Babysitter Super Sleuth posted:

It isn’t “explicitly” the point, though. Remember: the epstein drive isn’t just magically fuel efficient, it also has an extremely high thrust, which means that while direct-line trajectories are easily feasible, it also makes more traditional interplanetary trajectories much easier to plot and use, especially if you’re not in a rush or are going relatively short distances where direct-line trajectories aren’t necessarily worth it.

Baron Fuzzlewhack is right. The breakthrough of the Epstein drive is near-magical efficiency, not thrust. Real-life we have no problem building rocket vehicles that would splatter a human inside, e.g., the Sprint missile from the 60's (anti-ballistic interceptor) that accelerated at 100 G's, reaching Mach 10 in 5 seconds and glow from the heat on the way up (not reentry). (https://www.youtube.com/watch?v=msXtgTVMcuA https://en.wikipedia.org/wiki/Sprint_(missile)).

In the Expanse world, this allowed constant-burn trips that would take weeks instead of years. And this opening the door to colonization of the Belt was made explicit in the Solomon Epstein invention flashback scenes in S2E6. (Also it allows ships where most of the volume is livable space instead of propellant.)

Also consider that an increase in thrust would have been useless, since the ships were already acceleration-limited by the G tolerance of the occupants. While the Epstein drive couldn't increase the amount of acceleration, it increased the duration of it.

vessbot fucked around with this message at 00:06 on Jan 23, 2021

vessbot
Jun 17, 2005
I don't like you because you're dangerous

Nail Rat posted:

Also while epstein drives can allow for constant low acceleration/deceleration in practice it's more of periods under thrust and periods on the float, again with breaks, in long trips. It makes life more comfortable that there are periods where they're thrusting enough for gravity comfortable to the occupants. If you constantly do just a tiny bit, there'll be no appreciable gravity and living in nothing but zero G is hard even on belters.

I'm not sure I'm understanding your post right, but what I think I'm getting is a choice between 1) constant very-low acceleration, and 2) periods of higher acceleration punctuated by periods of float. Well, those aren't the only choices. There is also 3) constant higher acceleration, and you get there faster.

vessbot
Jun 17, 2005
I don't like you because you're dangerous

Wheeee posted:

the primary conceit of Jeffrey's drive is making travel fast enough to be plot-convenient and ships small enough to fulfill the space opera fantasy, we had nuclear drive designs during the cold war that could make establishing colonies on Mars and farther out possible, just not as convenient and cool as in the Expanse with little ships full of plucky little bands of heroes

This is true at the plot device level, but also hashing out the details at the in-universe level (as well as comparing to real life) is part and parcel of the hard scifi experience.

vessbot
Jun 17, 2005
I don't like you because you're dangerous

Baron Fuzzlewhack posted:


Also back to this for a moment, if the reactor gives out during a deceleration burn you'll maintain the same velocity. You're just going to arrive at where the station is going to be at a later time, but as someone else mentioned, everything in space is always in motion, so the station isn't there yet. You'll fly past and never interact with the station in any way. If you're close enough that you could feasibly see the station (even as a tiny dot in the distance), your deceleration burn is probably done anyway and you're just on thrusters to finish the rest.

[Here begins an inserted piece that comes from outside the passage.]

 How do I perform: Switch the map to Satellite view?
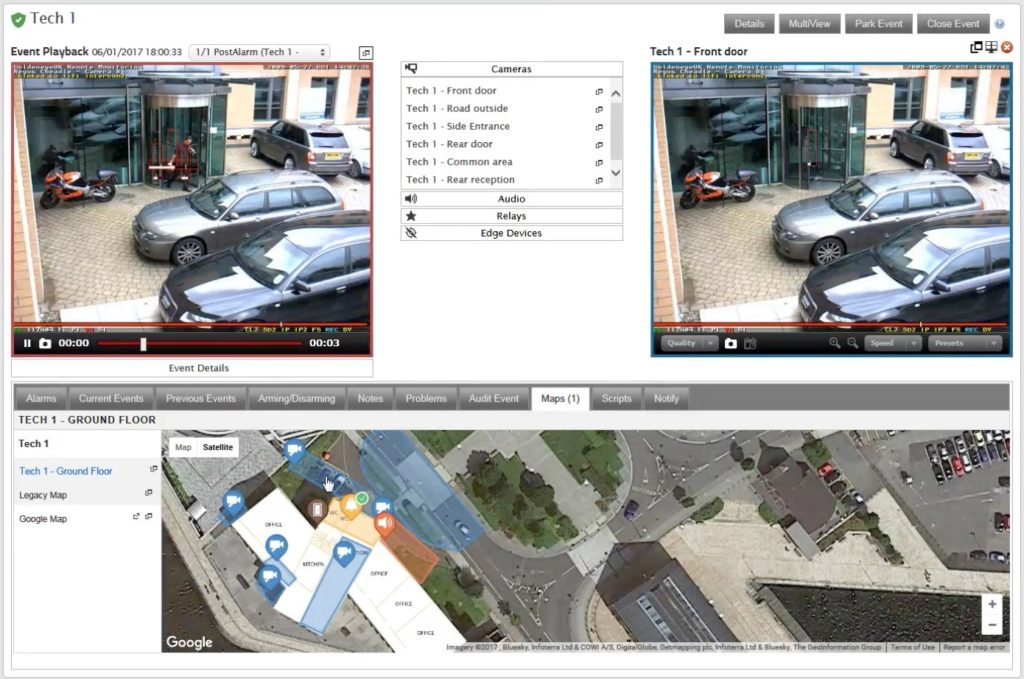(x=217, y=447)
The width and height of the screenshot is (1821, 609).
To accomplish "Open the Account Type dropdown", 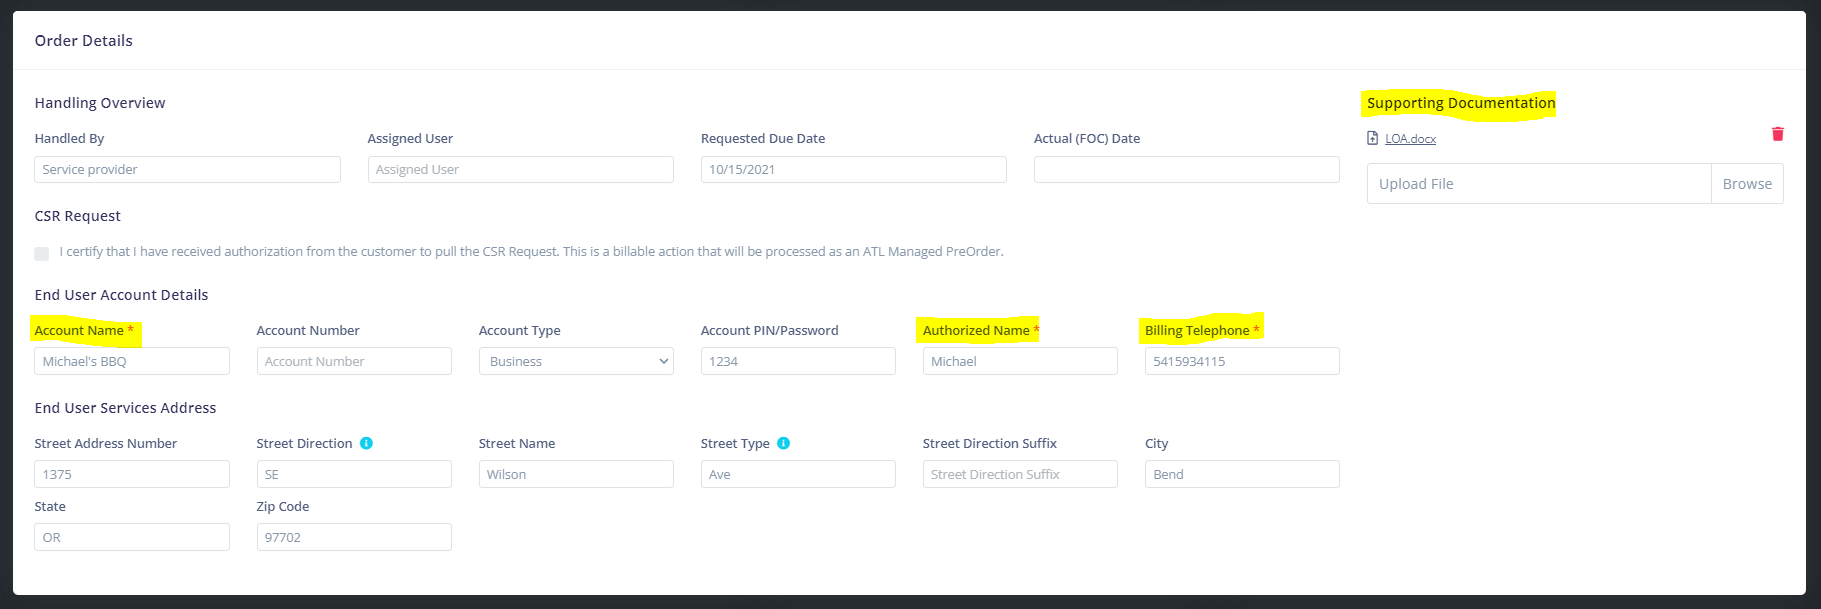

All that, and even if everything went perfectly right they still didn't aim to stop exactly where the destination station would be at the time of arrival, so they don't melt it with the exhaust.

vessbot
Jun 17, 2005
I don't like you because you're dangerous

Nail Rat posted:

Yeah but that's only usually done when you're in an emergency because it's at the very least uncomfortable, and in some cases very harmful, to the occupants.

No, there is no mention in the books or TV show (or real life) of any harm or discomfort from long periods of acceleration. See Earthers spending their entire lives at 1G, or Belters their entire life (like on Ceres) at 1/3 G.

Discomfort and harm comes from high amounts of acceleration (2 G, 3 G, 10G, etc.; or lower numbers for Belters) not duration. High amount G is what happens in emergencies/combat. High duration of 1 (Earther) or 1/3 (Belter) G is what happens during constant-burn cruise (as well as existence on planets and stations).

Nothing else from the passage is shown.